La importancia de un buen desayuno

By 24/10/2017Blog, Gastronomía

Existe un conocido refrán que dice “Desayuna como un Rey, almuerza como un Príncipe y cena como un Mendigo”. Pues nada más cierto, teniendo en cuenta que el desayuno es la primera comida del día después de más de 8 horas de ayuno y que debe proporcionar alrededor del 25 por ciento de la energía diaria.
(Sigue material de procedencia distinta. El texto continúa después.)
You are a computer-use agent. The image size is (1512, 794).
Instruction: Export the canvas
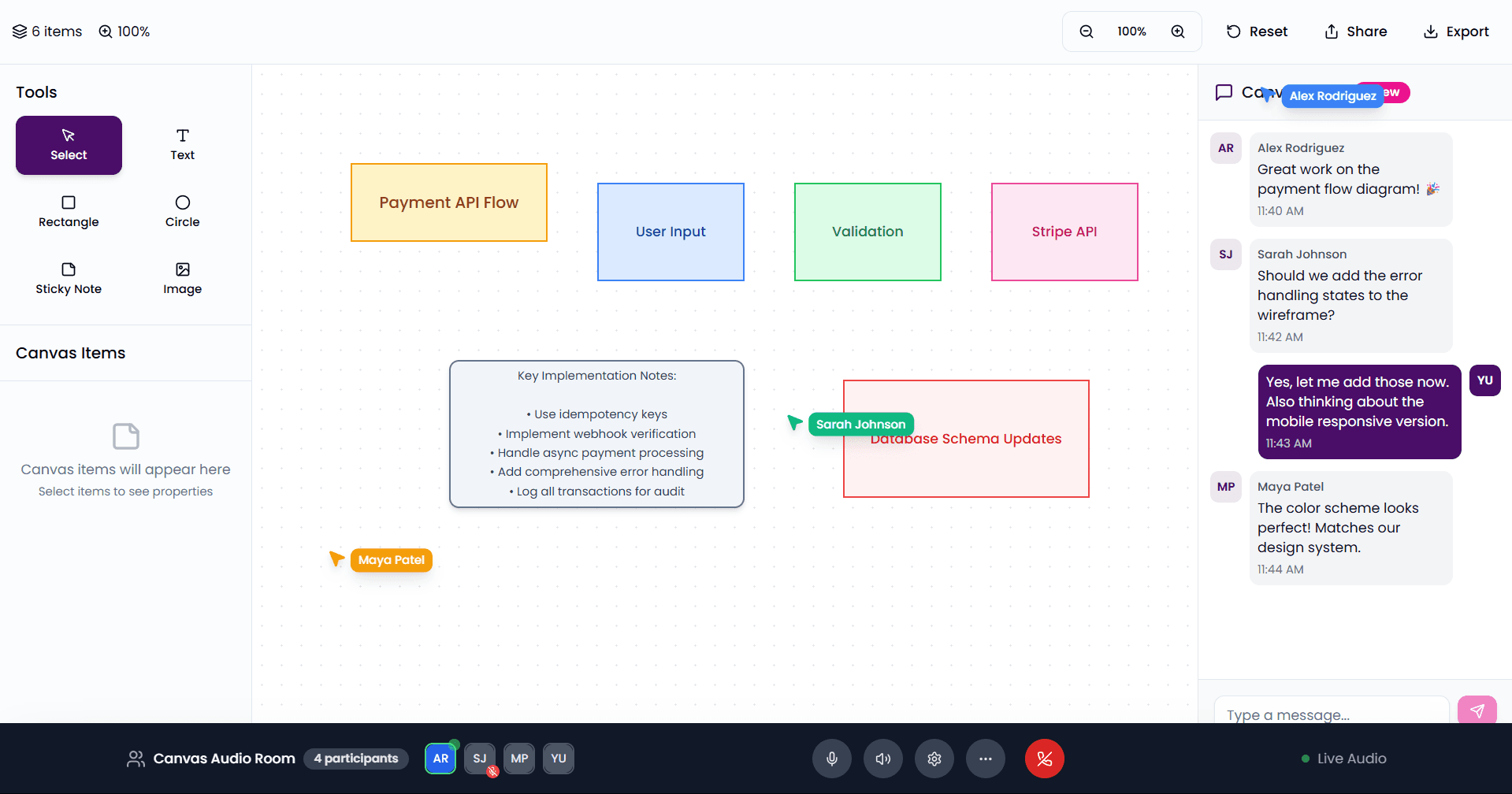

A estas alturas, seguramente todos tenemos claro que no podemos saltarnos el desayuno, ya que supondría un grave error nutricional, sería perjudicial para nuestro organismo y seguramente haría que nos sintiésemos hambrientos, irritables y cansados. La pregunta clave entonces es ¿en qué consiste un buen desayuno? Pues para que el cuerpo se ponga en marcha y se reactive tras el descanso nocturno necesitamos un buen “combustible” a base de:

  • Lácteos, ya sea en forma de leche o yogur, que contienen proteínas, calcio y vitaminas
  • Pan o cereales que aportan los hidratos de carbono que el organismo necesita. Si son integrales además nos aportan más fibra, vitaminas y minerales
  • Frutas o zumos, con nos proporcionan la cantidad necesaria de agua, azúcares, vitaminas y minerales
  • Otros productos como el jamón cocido o serrano, el fiambre de pavo, la mantequilla o margarina, la mermelada o la miel, que aportan nutrientes complementarios

Como vemos, el pan no puede faltar en un desayuno saludable, ya sea, por ejemplo, en forma de bocadillo o de rebanadas de pan tostado. Además, gracias a la gran variedad de panes que existen actualmente y a las diferentes combinaciones para el relleno, se pueden idear desayunos para todos los gustos y necesidades: un desayuno energético, ligero, rico en calcio, proteico o vegetariano, entre muchas otras opciones.